Evidence-Based Strategies for Cost-Effective Occlusion Management
Guest Author: Lee Steere, RN, CRNI, VA-BC
Eloquest Healthcare is excited to welcome Lee Steere RN, CRNI, VA-BC to the Eloquest Healthcare Blog! Lee Steere, RN, CRNI, VA-BC has been leading the IV Team at Hartford Hospital for nearly 20 years. At his facility, all PIVs are inserted on inpatient units by the VAST team using a bundled approach. Lee has spoken at multiple local and national infusion/vascular access conferences on CLABSI prevention, CVAD occlusion management, and PIV insertions using a vascular access nurse and a bundled approach.
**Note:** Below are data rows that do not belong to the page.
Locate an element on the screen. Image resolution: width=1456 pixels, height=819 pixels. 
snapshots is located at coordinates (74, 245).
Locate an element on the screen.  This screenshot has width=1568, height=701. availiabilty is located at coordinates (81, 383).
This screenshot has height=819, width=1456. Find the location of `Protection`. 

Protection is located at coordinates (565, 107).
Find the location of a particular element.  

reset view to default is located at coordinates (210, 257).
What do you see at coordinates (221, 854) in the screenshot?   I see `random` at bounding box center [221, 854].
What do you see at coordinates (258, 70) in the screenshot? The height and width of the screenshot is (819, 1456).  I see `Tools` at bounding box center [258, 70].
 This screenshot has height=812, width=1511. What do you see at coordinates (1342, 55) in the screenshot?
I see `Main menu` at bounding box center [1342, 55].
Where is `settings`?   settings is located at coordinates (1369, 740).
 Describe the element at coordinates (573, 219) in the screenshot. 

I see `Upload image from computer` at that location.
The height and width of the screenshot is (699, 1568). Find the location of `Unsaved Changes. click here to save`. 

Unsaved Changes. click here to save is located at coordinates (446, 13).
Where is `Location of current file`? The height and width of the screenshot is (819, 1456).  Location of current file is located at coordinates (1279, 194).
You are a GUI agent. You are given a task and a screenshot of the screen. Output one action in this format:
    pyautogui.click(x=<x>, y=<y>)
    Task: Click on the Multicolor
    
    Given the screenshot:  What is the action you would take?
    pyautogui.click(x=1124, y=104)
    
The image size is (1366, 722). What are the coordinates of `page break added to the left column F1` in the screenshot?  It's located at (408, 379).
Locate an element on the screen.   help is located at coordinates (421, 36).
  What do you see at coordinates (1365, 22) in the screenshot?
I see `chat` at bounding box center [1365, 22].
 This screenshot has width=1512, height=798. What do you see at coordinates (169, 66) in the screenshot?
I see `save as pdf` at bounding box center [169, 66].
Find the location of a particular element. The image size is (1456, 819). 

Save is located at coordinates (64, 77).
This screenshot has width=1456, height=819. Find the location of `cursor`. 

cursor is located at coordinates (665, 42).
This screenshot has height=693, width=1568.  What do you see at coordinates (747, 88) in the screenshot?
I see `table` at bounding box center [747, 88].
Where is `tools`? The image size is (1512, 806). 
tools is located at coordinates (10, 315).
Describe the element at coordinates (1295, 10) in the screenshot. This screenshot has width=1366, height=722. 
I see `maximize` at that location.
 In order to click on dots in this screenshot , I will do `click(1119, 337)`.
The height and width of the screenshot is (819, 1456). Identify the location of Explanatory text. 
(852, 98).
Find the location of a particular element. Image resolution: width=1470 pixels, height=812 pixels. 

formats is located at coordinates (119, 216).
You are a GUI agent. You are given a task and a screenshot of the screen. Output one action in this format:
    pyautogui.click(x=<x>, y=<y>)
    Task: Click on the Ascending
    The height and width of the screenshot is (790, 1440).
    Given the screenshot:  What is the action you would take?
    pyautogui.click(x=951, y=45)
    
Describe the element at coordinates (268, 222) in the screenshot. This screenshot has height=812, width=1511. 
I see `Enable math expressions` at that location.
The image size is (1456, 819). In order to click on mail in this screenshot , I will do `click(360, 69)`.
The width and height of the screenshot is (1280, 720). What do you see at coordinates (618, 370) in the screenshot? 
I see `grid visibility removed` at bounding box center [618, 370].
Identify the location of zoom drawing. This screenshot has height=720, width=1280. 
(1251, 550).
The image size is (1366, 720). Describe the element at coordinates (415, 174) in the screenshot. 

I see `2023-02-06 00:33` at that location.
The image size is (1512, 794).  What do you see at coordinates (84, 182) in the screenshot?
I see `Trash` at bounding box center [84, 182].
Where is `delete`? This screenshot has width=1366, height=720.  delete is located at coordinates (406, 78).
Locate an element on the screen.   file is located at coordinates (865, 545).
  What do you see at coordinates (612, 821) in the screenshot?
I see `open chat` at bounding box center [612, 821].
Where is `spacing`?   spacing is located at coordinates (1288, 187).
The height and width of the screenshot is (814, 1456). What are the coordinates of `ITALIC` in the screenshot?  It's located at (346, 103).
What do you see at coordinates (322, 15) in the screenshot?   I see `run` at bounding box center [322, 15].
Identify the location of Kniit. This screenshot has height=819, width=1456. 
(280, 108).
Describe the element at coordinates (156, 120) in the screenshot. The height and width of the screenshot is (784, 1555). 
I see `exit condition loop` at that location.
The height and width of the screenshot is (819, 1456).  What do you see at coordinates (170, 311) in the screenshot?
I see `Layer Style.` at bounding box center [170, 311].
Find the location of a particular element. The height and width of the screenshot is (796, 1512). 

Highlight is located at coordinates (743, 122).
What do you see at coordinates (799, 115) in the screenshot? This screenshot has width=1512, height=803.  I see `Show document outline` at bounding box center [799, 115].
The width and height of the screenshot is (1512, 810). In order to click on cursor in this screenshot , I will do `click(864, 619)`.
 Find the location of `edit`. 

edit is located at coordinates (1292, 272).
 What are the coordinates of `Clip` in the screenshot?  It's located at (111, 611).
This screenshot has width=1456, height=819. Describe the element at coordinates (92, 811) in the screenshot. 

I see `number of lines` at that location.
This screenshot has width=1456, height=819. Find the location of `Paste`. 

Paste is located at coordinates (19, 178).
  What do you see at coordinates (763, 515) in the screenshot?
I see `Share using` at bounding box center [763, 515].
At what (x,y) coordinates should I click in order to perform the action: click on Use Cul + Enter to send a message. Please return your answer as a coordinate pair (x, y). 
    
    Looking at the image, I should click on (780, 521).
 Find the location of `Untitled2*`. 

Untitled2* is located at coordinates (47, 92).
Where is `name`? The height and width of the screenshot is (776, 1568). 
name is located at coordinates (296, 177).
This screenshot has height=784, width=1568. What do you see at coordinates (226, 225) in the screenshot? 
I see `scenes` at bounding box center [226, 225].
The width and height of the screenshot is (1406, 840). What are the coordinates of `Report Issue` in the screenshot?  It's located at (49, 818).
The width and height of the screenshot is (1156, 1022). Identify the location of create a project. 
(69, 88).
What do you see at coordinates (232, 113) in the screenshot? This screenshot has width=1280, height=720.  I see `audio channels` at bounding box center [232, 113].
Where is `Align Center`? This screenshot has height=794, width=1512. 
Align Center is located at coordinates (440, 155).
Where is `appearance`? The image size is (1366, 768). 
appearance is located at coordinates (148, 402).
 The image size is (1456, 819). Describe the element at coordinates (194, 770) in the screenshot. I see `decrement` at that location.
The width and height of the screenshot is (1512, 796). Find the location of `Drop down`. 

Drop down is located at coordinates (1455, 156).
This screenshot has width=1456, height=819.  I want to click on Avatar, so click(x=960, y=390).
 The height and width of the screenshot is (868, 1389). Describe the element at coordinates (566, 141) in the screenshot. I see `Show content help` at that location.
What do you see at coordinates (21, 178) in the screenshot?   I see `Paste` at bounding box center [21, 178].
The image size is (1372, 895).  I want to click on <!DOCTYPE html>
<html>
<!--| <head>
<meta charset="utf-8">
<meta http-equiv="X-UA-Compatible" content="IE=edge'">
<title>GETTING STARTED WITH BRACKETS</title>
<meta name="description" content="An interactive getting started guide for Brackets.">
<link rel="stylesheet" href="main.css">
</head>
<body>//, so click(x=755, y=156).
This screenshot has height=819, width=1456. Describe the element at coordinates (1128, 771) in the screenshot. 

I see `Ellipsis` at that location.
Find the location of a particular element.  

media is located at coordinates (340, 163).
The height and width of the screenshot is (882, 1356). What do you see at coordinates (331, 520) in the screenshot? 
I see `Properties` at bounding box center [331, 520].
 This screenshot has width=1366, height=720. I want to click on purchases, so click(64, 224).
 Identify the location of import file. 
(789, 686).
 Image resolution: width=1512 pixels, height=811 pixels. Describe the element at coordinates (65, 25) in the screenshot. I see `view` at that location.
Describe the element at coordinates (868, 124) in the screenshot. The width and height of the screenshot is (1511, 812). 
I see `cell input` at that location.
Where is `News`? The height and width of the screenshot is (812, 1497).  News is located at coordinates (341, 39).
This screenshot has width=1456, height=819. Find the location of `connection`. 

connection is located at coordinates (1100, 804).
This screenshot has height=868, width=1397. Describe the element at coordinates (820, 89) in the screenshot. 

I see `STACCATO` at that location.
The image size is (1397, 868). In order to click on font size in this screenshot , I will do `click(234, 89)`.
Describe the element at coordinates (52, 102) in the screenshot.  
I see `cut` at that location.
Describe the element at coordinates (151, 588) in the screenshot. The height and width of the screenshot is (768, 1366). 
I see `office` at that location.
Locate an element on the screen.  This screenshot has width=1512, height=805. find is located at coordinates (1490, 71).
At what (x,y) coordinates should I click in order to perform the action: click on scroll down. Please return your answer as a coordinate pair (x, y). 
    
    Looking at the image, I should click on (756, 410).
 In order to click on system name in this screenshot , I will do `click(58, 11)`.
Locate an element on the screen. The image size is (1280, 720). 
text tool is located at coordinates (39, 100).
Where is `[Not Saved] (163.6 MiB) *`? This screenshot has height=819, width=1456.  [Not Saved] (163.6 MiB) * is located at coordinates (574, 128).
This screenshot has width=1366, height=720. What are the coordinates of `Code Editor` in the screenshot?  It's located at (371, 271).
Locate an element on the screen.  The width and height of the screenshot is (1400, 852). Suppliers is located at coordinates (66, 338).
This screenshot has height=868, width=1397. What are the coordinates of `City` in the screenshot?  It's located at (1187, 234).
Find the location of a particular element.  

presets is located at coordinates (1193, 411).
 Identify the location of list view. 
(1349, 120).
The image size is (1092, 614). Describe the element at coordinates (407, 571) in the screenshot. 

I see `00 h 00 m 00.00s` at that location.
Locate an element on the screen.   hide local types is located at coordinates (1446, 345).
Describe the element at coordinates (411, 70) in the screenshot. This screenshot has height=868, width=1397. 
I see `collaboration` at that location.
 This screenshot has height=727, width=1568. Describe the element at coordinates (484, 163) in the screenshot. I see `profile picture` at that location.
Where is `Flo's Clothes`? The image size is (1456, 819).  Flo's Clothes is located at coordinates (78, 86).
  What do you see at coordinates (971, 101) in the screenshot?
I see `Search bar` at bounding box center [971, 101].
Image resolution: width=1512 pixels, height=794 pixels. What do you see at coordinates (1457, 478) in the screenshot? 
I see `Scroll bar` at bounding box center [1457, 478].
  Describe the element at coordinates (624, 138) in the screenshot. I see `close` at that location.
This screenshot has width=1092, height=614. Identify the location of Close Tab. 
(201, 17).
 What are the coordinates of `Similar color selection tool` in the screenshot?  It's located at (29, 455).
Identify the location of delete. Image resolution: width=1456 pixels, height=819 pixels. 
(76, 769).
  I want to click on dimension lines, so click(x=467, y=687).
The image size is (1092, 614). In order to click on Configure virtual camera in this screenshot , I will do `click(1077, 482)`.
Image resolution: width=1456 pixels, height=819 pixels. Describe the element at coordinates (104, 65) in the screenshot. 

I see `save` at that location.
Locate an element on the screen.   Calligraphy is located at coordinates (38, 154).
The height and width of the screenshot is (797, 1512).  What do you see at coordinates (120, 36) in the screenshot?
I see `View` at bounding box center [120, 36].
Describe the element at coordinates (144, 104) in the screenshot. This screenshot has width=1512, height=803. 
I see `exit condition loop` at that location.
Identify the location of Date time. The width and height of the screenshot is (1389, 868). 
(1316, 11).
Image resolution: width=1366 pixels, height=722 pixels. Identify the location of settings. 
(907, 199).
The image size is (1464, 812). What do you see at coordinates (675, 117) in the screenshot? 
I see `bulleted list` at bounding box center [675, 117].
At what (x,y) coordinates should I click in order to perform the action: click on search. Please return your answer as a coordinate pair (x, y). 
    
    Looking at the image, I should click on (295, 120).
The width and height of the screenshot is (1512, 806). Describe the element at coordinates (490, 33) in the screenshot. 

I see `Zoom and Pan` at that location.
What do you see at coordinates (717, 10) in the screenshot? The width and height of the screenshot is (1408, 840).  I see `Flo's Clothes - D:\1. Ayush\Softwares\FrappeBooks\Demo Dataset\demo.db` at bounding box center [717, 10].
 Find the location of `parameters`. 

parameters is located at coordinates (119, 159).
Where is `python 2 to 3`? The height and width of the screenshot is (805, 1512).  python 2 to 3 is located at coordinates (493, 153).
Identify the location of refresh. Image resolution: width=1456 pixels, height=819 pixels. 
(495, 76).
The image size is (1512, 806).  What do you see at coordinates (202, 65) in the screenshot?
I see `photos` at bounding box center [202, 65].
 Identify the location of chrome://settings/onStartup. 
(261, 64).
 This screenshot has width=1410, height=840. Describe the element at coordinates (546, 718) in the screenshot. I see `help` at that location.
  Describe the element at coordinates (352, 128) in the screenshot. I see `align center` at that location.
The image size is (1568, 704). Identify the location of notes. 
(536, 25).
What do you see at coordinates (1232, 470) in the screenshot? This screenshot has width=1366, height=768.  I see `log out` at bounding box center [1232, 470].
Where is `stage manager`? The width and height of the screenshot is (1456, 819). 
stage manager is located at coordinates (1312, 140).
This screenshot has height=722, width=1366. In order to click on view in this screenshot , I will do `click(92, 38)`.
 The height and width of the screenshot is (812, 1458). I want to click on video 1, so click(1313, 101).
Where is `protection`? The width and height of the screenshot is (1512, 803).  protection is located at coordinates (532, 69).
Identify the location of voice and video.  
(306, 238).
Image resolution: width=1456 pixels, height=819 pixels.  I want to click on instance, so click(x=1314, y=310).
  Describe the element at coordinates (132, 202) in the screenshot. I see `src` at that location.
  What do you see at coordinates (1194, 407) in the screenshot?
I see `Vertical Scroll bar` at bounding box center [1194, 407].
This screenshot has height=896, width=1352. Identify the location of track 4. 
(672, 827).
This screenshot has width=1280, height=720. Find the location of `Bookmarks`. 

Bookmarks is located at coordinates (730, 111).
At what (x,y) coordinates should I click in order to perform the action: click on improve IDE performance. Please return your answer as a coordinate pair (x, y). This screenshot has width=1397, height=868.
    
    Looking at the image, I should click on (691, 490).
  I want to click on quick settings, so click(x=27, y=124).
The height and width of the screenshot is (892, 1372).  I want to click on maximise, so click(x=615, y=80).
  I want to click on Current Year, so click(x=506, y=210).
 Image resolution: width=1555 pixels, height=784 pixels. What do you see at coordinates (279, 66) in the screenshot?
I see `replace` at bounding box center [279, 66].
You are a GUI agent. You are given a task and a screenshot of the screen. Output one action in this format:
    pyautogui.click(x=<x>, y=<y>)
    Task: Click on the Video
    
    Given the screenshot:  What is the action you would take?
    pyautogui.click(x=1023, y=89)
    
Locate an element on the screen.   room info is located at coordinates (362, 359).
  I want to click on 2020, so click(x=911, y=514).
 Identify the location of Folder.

Lee is a member of the hospital’s HAI committee and is the chair of the HHC Patient Care Clinical Value Team. He is the author of multiple peer-reviewed publications and is the principle investigator of an on-going randomized controlled trial.
Catheter Occlusion Management
In 2014, Hartford Hospital’s Vascular Access Specialist Team (VAST) began evaluating catheter occlusions and the subsequent administration of tissue plasminogen activator (tPA). We are a LEAN facility and during one of our morning huddles – where idea generation is discussed – our VAST wanted to evaluate the waste associated with tPA usage. Part of this idea was to evaluate the effectiveness of moving from a first- generation neutral needleless connector to an anti-reflux design, the TKO-6P.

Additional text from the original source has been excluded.